* About this exercise: Where a record contains an image, leave the image out and print the rest exactly.

Collected data entries:
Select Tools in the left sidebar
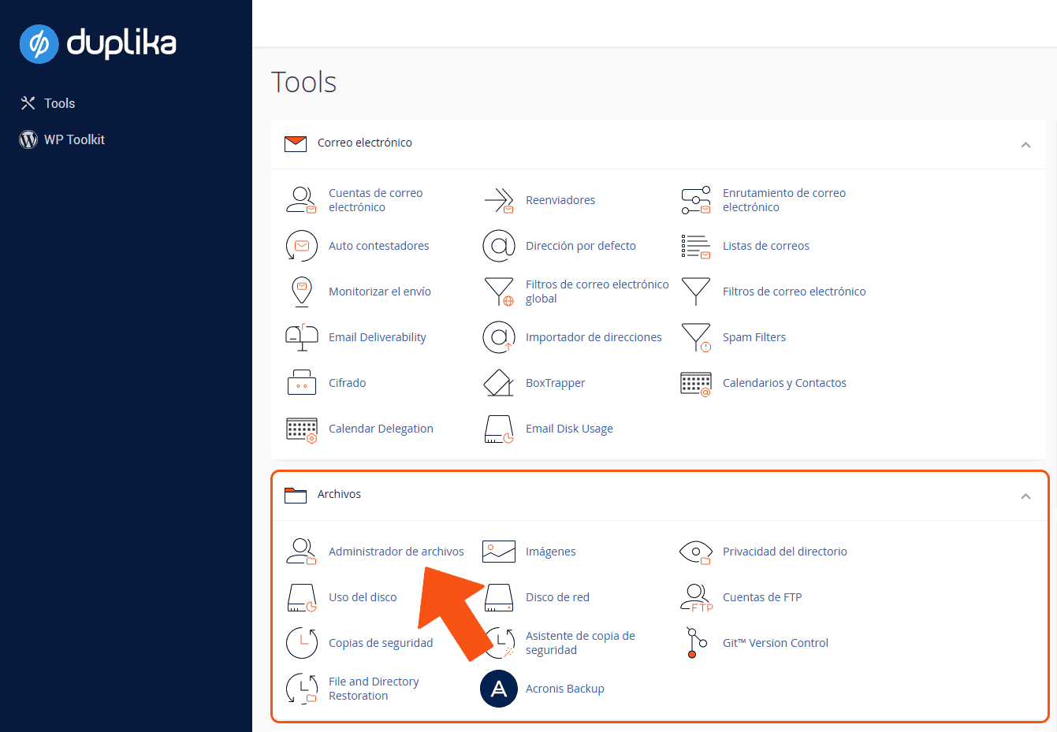[x=59, y=103]
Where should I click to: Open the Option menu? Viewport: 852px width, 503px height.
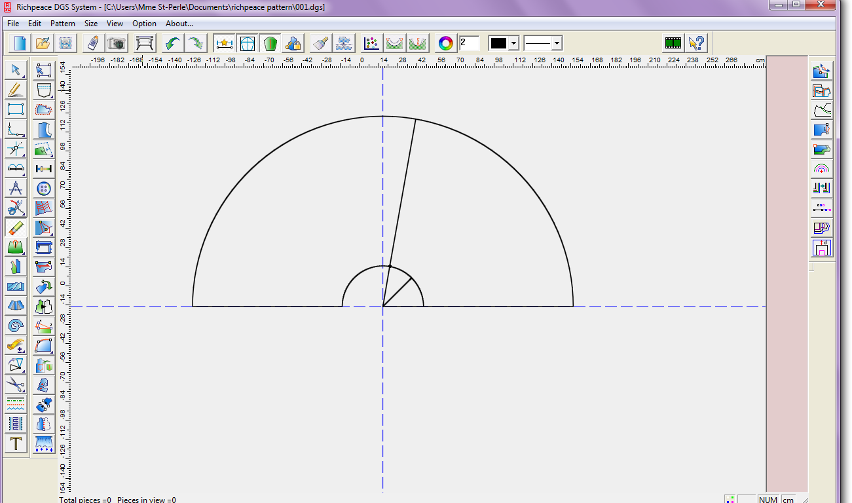144,23
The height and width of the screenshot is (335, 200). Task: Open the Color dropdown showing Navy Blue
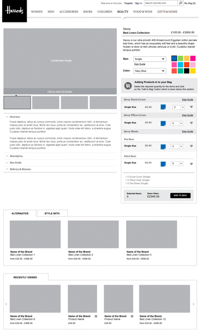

* The answer:
Select Tools in the left sidebar
[x=59, y=103]
Where should I click to: Open the Option menu? Viewport: 852px width, 503px height.
144,23
The height and width of the screenshot is (335, 200). Task: Open the Color dropdown showing Navy Blue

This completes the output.